Problem details
Each entry below is to be copied out exactly and in full.

+ + + +

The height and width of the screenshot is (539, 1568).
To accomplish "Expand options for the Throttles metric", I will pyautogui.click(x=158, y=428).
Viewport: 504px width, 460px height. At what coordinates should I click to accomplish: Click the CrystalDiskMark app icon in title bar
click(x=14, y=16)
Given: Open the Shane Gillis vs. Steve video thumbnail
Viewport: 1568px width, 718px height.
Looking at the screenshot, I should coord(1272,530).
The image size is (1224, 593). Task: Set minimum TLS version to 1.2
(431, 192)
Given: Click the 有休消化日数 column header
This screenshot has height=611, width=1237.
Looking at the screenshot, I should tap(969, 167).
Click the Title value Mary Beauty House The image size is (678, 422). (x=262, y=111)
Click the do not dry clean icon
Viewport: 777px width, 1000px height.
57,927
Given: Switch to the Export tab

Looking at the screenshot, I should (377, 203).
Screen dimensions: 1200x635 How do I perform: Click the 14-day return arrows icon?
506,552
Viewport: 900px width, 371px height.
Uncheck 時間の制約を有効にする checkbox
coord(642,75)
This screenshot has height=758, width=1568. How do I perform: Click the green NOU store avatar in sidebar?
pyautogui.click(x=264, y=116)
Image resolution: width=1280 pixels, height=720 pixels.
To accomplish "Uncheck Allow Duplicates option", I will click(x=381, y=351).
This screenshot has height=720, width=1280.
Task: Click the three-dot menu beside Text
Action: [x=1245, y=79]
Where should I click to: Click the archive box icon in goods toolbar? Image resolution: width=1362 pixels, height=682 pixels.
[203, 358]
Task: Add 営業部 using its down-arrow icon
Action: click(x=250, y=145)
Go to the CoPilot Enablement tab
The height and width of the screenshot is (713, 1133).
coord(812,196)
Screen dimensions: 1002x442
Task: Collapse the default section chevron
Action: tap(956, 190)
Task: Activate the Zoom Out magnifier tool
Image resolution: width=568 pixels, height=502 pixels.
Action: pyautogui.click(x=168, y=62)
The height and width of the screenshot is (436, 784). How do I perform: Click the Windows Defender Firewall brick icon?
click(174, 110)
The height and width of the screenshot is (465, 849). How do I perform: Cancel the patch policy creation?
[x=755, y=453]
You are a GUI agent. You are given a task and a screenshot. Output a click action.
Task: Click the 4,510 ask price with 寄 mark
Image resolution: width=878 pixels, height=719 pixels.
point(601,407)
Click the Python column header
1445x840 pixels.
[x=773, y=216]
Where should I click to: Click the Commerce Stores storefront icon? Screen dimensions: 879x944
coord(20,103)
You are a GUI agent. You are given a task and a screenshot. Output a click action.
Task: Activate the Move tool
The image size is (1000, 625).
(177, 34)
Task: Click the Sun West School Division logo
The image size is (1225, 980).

+ + + +

Answer
The height and width of the screenshot is (539, 1568).
To accomplish "Expand options for the Throttles metric", I will pyautogui.click(x=158, y=428).
Viewport: 504px width, 460px height. At what coordinates should I click to accomplish: Click the CrystalDiskMark app icon in title bar
click(x=14, y=16)
Given: Open the Shane Gillis vs. Steve video thumbnail
Viewport: 1568px width, 718px height.
Looking at the screenshot, I should coord(1272,530).
The image size is (1224, 593). Task: Set minimum TLS version to 1.2
(431, 192)
Given: Click the 有休消化日数 column header
This screenshot has height=611, width=1237.
Looking at the screenshot, I should tap(969, 167).
Click the Title value Mary Beauty House The image size is (678, 422). (x=262, y=111)
Click the do not dry clean icon
Viewport: 777px width, 1000px height.
57,927
Given: Switch to the Export tab

Looking at the screenshot, I should (377, 203).
Screen dimensions: 1200x635 How do I perform: Click the 14-day return arrows icon?
506,552
Viewport: 900px width, 371px height.
Uncheck 時間の制約を有効にする checkbox
coord(642,75)
This screenshot has height=758, width=1568. How do I perform: Click the green NOU store avatar in sidebar?
pyautogui.click(x=264, y=116)
Image resolution: width=1280 pixels, height=720 pixels.
To accomplish "Uncheck Allow Duplicates option", I will click(x=381, y=351).
This screenshot has height=720, width=1280.
Task: Click the three-dot menu beside Text
Action: [x=1245, y=79]
Where should I click to: Click the archive box icon in goods toolbar? Image resolution: width=1362 pixels, height=682 pixels.
[203, 358]
Task: Add 営業部 using its down-arrow icon
Action: click(x=250, y=145)
Go to the CoPilot Enablement tab
The height and width of the screenshot is (713, 1133).
coord(812,196)
Screen dimensions: 1002x442
Task: Collapse the default section chevron
Action: tap(956, 190)
Task: Activate the Zoom Out magnifier tool
Image resolution: width=568 pixels, height=502 pixels.
Action: pyautogui.click(x=168, y=62)
The height and width of the screenshot is (436, 784). How do I perform: Click the Windows Defender Firewall brick icon?
click(174, 110)
The height and width of the screenshot is (465, 849). How do I perform: Cancel the patch policy creation?
[x=755, y=453]
You are a GUI agent. You are given a task and a screenshot. Output a click action.
Task: Click the 4,510 ask price with 寄 mark
Image resolution: width=878 pixels, height=719 pixels.
point(601,407)
Click the Python column header
1445x840 pixels.
[x=773, y=216]
Where should I click to: Click the Commerce Stores storefront icon? Screen dimensions: 879x944
coord(20,103)
You are a GUI agent. You are given a task and a screenshot. Output a click action.
Task: Activate the Move tool
The image size is (1000, 625).
(177, 34)
Task: Click the Sun West School Division logo
The image size is (1225, 980).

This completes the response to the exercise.